The settlement creates an "Anti-Weaponization Fund" that will pay out legal claims to people who show they suffered "weaponization and lawfare" by the U.S. government.
The Justice Department said there are no partisan requirements to file a claim, but those terms have frequently been used by Trump and his allies to describe the criminal cases against them, including those who stormed the U.S. Capitol on January 6, 2021.
“The machinery of government should never be weaponized against any American, and it is this Department’s intention to make right the wrongs that were previously done while ensuring this never happens again,” Acting Attorney General Todd Blanche said in a statement.
Blanche, a former personal lawyer to Trump who defended him in three criminal cases, will appoint four of the five members of the commission who will decide the merits of the claims.
Trump, his adult sons Donald Trump Jr. and Eric Trump, and the Trump Organization, sued the IRS in January, arguing the agency should have done more to prevent a former contractor from disclosing their tax returns to media outlets during the president's first term.

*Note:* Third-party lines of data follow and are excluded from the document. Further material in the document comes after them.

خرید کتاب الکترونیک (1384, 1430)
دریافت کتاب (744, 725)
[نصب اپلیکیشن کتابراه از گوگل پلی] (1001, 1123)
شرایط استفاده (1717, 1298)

The case arose from former IRS contractor Charles Littlejohn's leak of Trump's tax returns to media outlets, including the New York Times and ProPublica, in 2019 and 2020.
These returns showed that Trump paid little or no income taxes in many years, the Times reported in 2020.
Prosecutors charged Littlejohn in 2023 with leaking tax records of Trump and thousands of other wealthy Americans to the media, saying he was motivated by a political agenda. Littlejohn later pleaded guilty to improper disclosures, and a judge sentenced him to five years in prison.
Trump filed the lawsuit personally, not in his official capacity as president.
The litigation against the IRS raised novel legal questions, including conflicts of interest, about whether a president can sue his own government.
Under the U.S. Constitution, federal courts may only hear genuine disputes between litigants with opposing stakes in the outcome.
U.S. District Court Judge Kathleen Williams in Miami, who oversees Trump's lawsuit, wrote last month that it was unclear whether the parties to the lawsuit were "truly antagonistic to each other."
Williams had set a court hearing for May 27 to hear arguments on whether she should dismiss the case on those grounds.